The objections people have with using animals for engineering stem partly from the ethical concepts of treating an animal with the same sort of appropriates as a science experiment. The other worries come from people believing a possible combination of DNA to be unethical and potentially harmful.

However, the recent figures seem to show a shift in opinion, as the majority of Americans asked thought using genetic engineering would be okay if the organs grown would help save the life of a human.

It is a serious grey area, but the percentages in favour of genetic engineering were somewhat higher than expected.

In 2017 more organ transplants than ever before were performed in the United States, with organs being recovered from over 10,000 donors, an impressive 25% increase over the past decade. A large attribution to this is the fact new breakthroughs in medical technology have made doctors able to harvest organs that previously would not have been usable.

If you’re on the fence in terms of genetic engineering, or are strongly against it, then there could very well be an alternative that doesn’t involve the harming of animals, and still allows vital organs to be engineered for patients.

Many researchers have been working on various approaches to how organs can be successfully produced and one method is through 3D bio-printing.

Typically a 3D printer uses carbon fibre as a source material but there have been examples of 3D printing using biological source materials that can create interactive or biologically-active materials, which in turn means there is a high potential for organs to be developed in this way.

On the 9th September 2018, Servier and Pioetis collaborated to use Poietis’s 4D printing facility, teamed with bio-printing technology, to successfully develop and create liver tissues. Their goal for the future is to produce bone like substances, that can be used in orthopaedic, musculoskeletal and spine related medical applications.

Many companies across the globe are trialling similar phenomenon’s, with San Francisco based company, Organovo collaborating with researchers at Amgen and Medikine, to use 3D printing as a means of creating functional human tissue with viable capillaries. This holographic 3D printing technology creates complex micro-vascular scaffolding, that allows for human tissue to survive.

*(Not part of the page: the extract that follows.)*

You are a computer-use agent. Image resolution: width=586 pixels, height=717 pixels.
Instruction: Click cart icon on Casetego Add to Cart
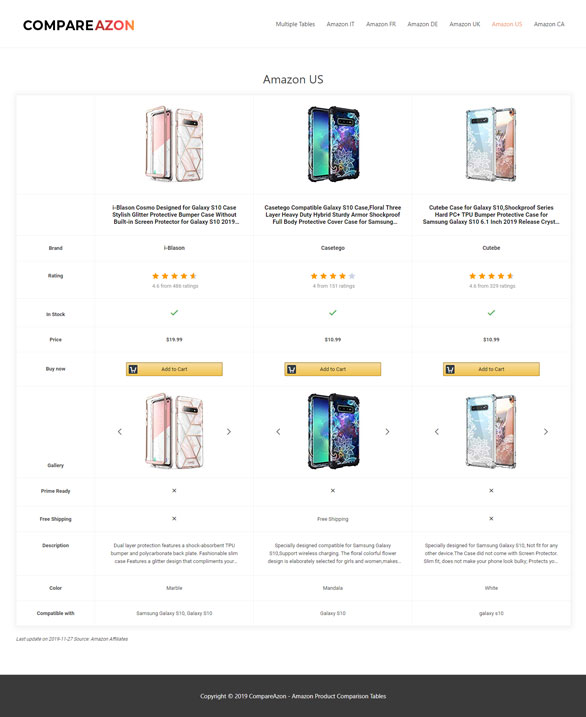click(292, 369)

NuHerat is being developed by InvivoSciences, Madison-Wisconsin, which develops heart tissues by using 3D culture technology instead of bio-printing. This is similar to the process of growing specific heart tissues from stem cells.

Researches in California, San Diego (USDC) published their research last month showcasing their work in the stem cell research, describing a cost-effective and quick mode of growing human cortical organoids in petri dishes from primary cells.

Cortical organs, inclusive of adrenal glands, ovaries, the thymus and portions of the brain, most notably the cerebral cortex, are where animal engineering can become a serious ethical problem as work on the brain can be extremely difficult.

Although a lot of research is still in its early stages, new innovations for organ engineering are being delivered every month, which stands as a positive step towards a hopeful future in a lack of animal engineering while ensuring vital organs are successfully created through more ethical means.